Based on what I've learned so far, I plan to try more advanced Plotly features and apply them to my own datasets.

In [ ]:
bar_data = sampled_data.groupby(['DestState'])['Flights'].sum().reset_index()
In [ ]:
bar_data
Out[ ]:
DestState Flights
0 AK 4.0
1 AL 3.0
2 AZ 8.0
3 CA 68.0
4 CO 20.0
5 CT 5.0
6 FL 32.0
7 GA 27.0
8 HI 5.0
9 IA 1.0
10 ID 1.0
11 IL 33.0
12 IN 6.0
13 KS 1.0
14 KY 14.0
15 LA 4.0
16 MA 10.0
17 MD 7.0
18 MI 16.0
19 MN 11.0
20 MO 18.0
21 MT 3.0
22 NC 13.0
23 NE 2.0
24 NH 1.0
25 NJ 5.0
26 NM 1.0
27 NV 13.0
28 NY 21.0
29 OH 9.0
30 OK 6.0
31 OR 3.0
32 PA 14.0
33 PR 2.0
34 RI 1.0
35 SC 1.0
36 TN 14.0
37 TX 60.0
38 UT 7.0
39 VA 11.0
40 VI 1.0
41 WA 10.0
42 WI 8.0
In [ ]:
fig = px.bar(bar_data, x="DestState", y="Flights", title='Total number of flights to each destination state')
fig.show()

Summary¶

This notebook captures my personal journey with Plotly, highlighting my experiments, discoveries, and areas for future exploration.

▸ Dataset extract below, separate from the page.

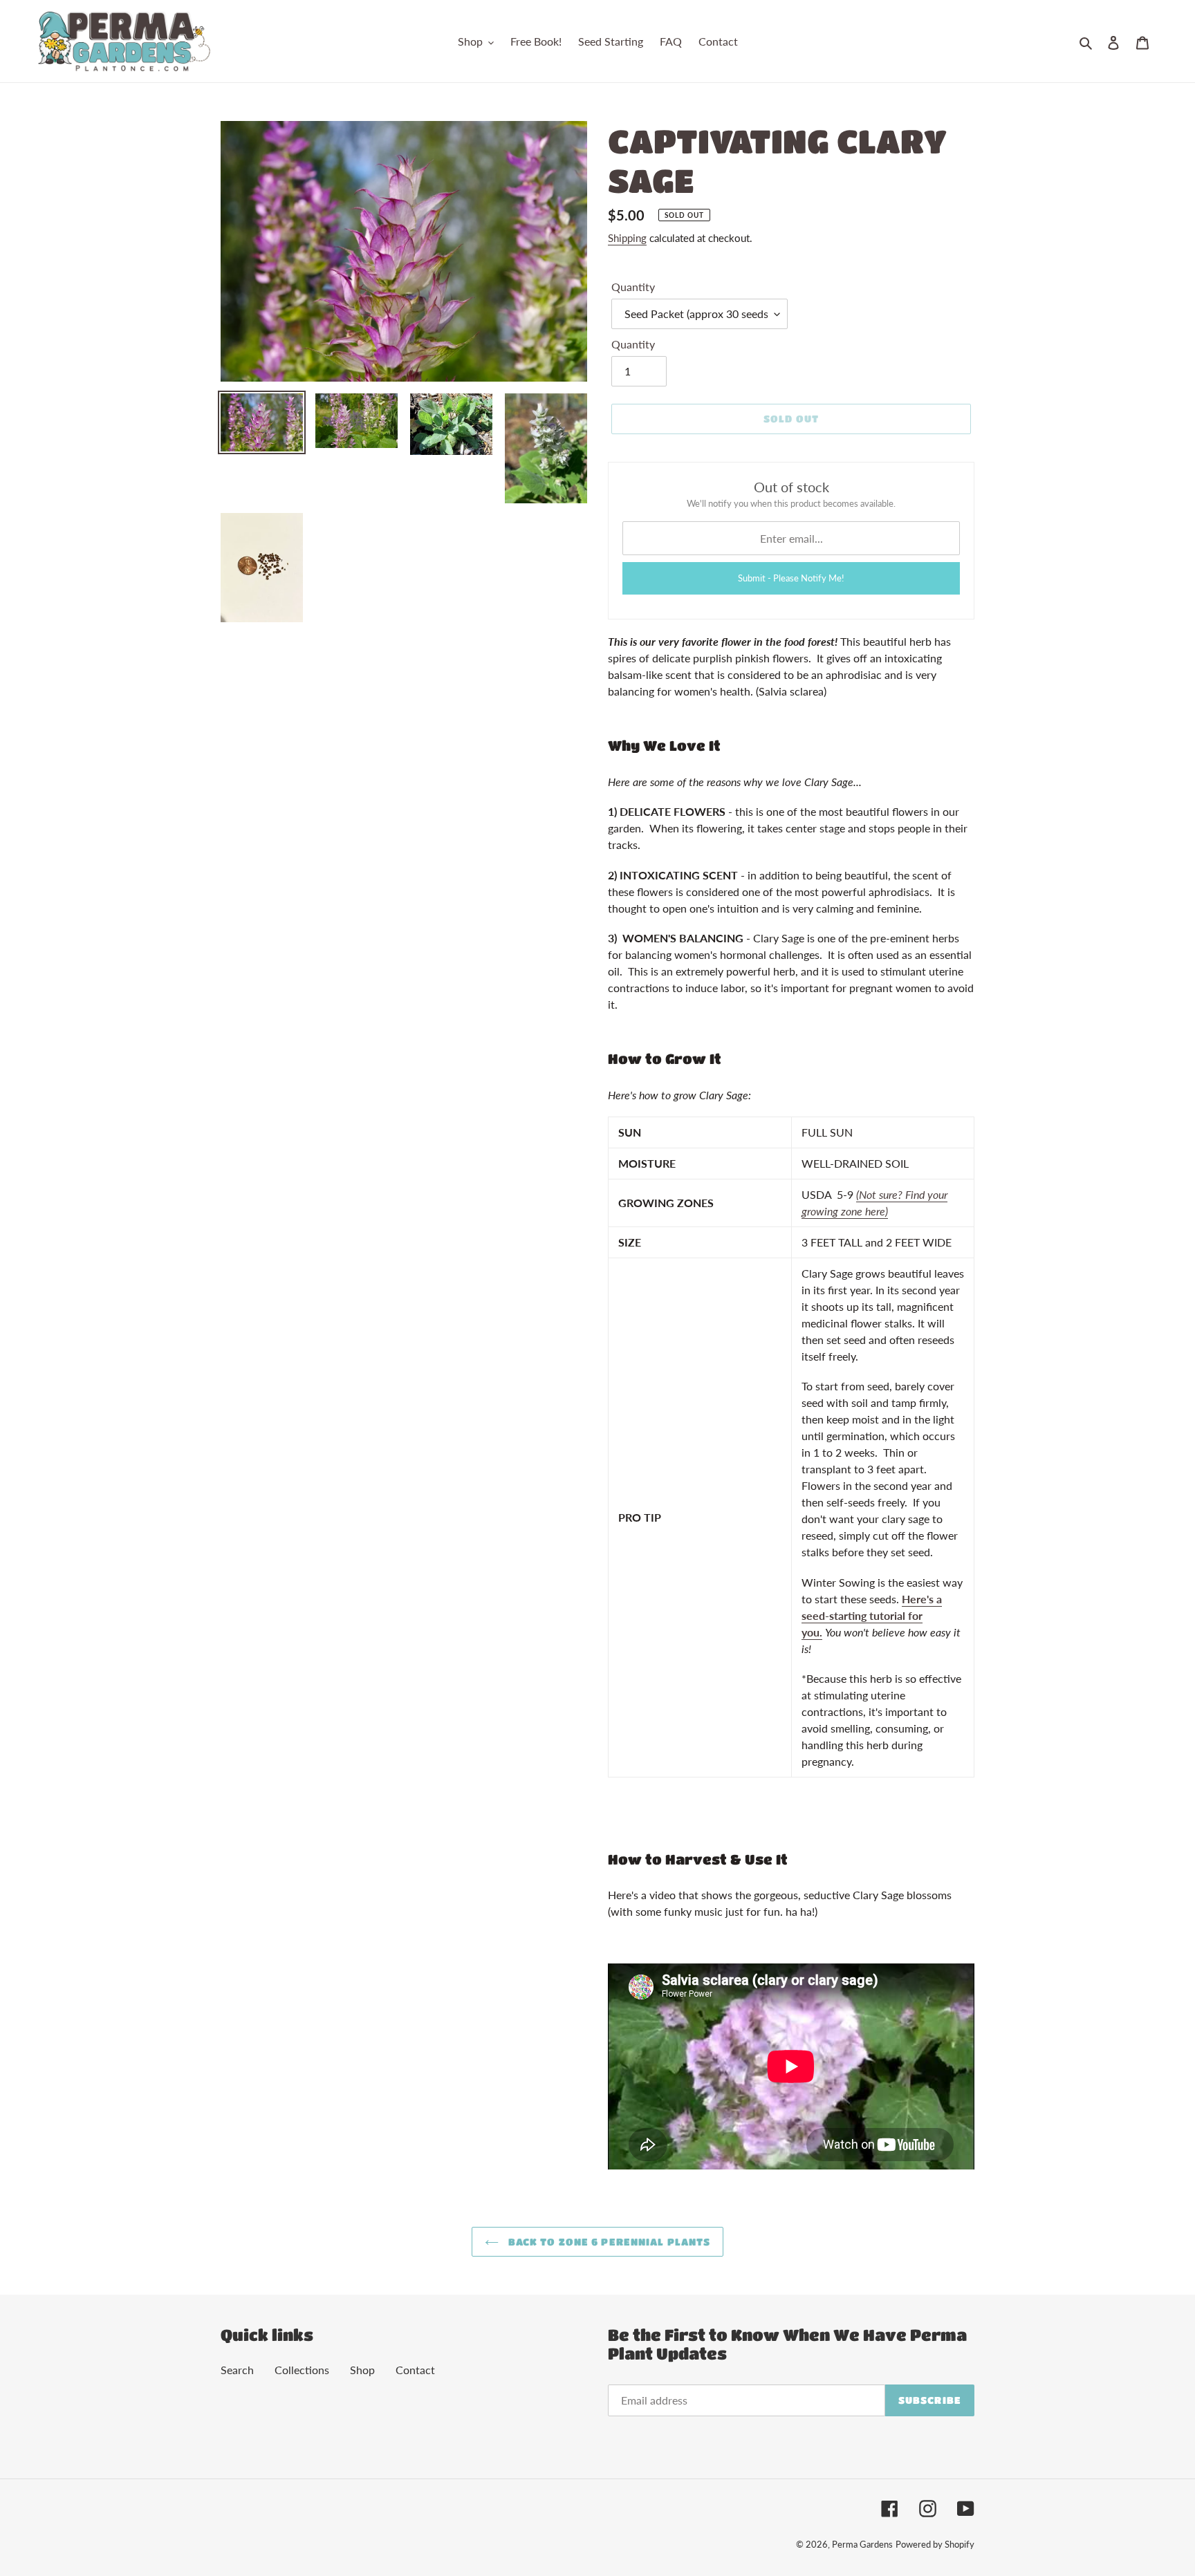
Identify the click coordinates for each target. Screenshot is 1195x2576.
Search (237, 2369)
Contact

Bubble Chart: Flights by Reporting Airline¶

I want to compare the number of flights for each reporting airline.

In [ ]:
bub_data = sampled_data.groupby('Reporting_Airline')['Flights'].sum().reset_index()
In [41]:
bub_data
Out[41]:
Reporting_Airline Flights
0 9E 5.0
1 AA 57.0
2 AS 14.0
3 B6 10.0
4 CO 12.0
5 DL 66.0
6 EA 4.0
7 EV 11.0
8 F9 4.0
9 FL 3.0
10 HA 3.0
11 HP 7.0
12 KH 1.0
13 MQ 27.0
14 NK 3.0
15 NW 26.0
16 OH 8.0
17 OO 28.0
18 PA (1) 1.0
19 PI 1.0
20 PS 1.0
21 TW 14.0
22 UA 51.0
23 US 43.0
24 VX 1.0
25 WN 86.0
26 XE 6.0
27 YV 6.0
28 YX 1.0
In [ ]:
fig = px.scatter(bub_data, x="Reporting_Airline", y="Flights", size="Flights",
                 hover_name="Reporting_Airline", title='Reporting Airline vs Number of Flights', size_max=60)
fig.show()
In [ ]:
sampled_data['ArrDelay'] = sampled_data['ArrDelay'].fillna(0)
Out[ ]:
5312     32.0
18357    -1.0
6428     -5.0
15414    -2.0
10610   -11.0
         ... 
18946     8.0
16291    -5.0
21818   -14.0
24116    88.0
16705     4.0
Name: ArrDelay, Length: 500, dtype: float64
In [ ]:
fig = px.histogram(sampled_data, x="ArrDelay", title='Distribution of Arrival Delays')
fig.show()

Additional Notes¶

Any extra observations or ideas for future projects will go here.

In [ ]:
fig = px.pie(sampled_data, values='Month', names='DistanceGroup', title='Distance group proportion by month')
fig.show()

Appendix¶

Supporting code, references, or resources for my Plotly experiments.

In [ ]:
fig = px.sunburst(sampled_data, path=['Month', 'DestStateName'], values='Flights', title='Flights by Month and Destination State')
fig.show()

Summary¶

Through these visualizations, I gained a deeper understanding of airline performance and delays. Plotly makes it easy to create interactive and insightful charts.

End of Notebook¶

This marks the end of my Plotly basics exploration.